Our musical tastes run from renaissance vocal, through baroque, Beethoven, Mozart, Schubert, 20th Century (Schoenberg, Ligeti) and contemporary (Reich). Opera, maybe.

Then we go to Paris ...

Steve E


----------



## Taplow (Aug 13, 2017)

My advice would be to search the listings at Bachtrack for any performances in Vienna at the time you'll be there. Then go directly to the source (the theatre or venue) to buy tickets. I think this would be your best way to ensure you avoid the tourist traps and find something of quality that you really would like to see.

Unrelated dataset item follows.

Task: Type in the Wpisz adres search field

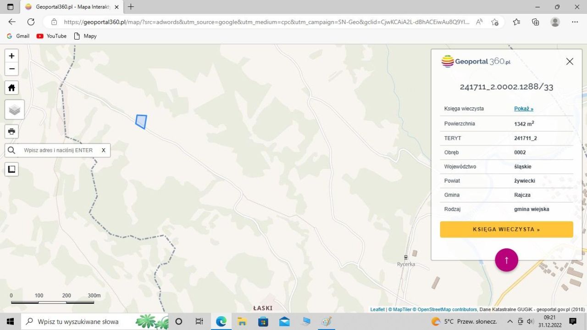Action: click(x=58, y=150)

Unfortunately, I don't know Vienna well, so can't advise you further than that. I wish you both all the best for your trip!


----------



## Sandor36 (Aug 25, 2017)

Maybe visiting the best acustical hall in the world, the Musikverein?


----------



## Pugg (Aug 8, 2014)

I did some search on the net and you can find almost anything, keep your credit-card ready.


----------



## hpowders (Dec 23, 2013)

OP: Wow! Nice! Wish it was me!!


----------



## Triplets (Sep 4, 2014)

Google the performers to see if they are reputable. 
The really high priced tickets are for the Vienna Philharmonic and for the State Opera, although if the programs appeal I would argue it might be worth that special treat if this is a once in a life time experience. 
I got dragged to one of the "bewigged" performances by well meaning but musically illiterate people in a tour group who knew that I was in to music and attending concerts on other nights of our trip and guess what? If you closed your eyes, shut out he Japanese tourists clicking away with their cameras and didn't look at the Eastern European players suffering with sweat pooling under their 
stupid wigs, they actually sounded decent, and it was worth it to have another chance to marvel at the acoustics of their main concert hall.
The best value for Symphonic Music, imo, is the Vienna Symphony, the 'B' Team Orchestra. Being the second best orchestra to the VPO in a music mad city like Vienna isn't so bad, they play in the same hall, usually have very good Conductors and the tickets are much less than the VPO. With Chamber or Recitals, again, Google is your friend


----------



## Pugg (Aug 8, 2014)

For Paris, you must see the old opera house. :angel: And on Sunday lots of churches perform well-known masses.


----------



## Stevee00 (Aug 23, 2017)

I'm still working on this. Thanks for all the great advice. I just booked tix for Magic Flute at the Theater an der Wien in Vienna. It's the hall where Beethoven premiered a number of his symphonies; and he lived upstairs for a while. The production, according to the reviews I found, is new and likely to be "a little edgy" and musically excellent. So that's one. 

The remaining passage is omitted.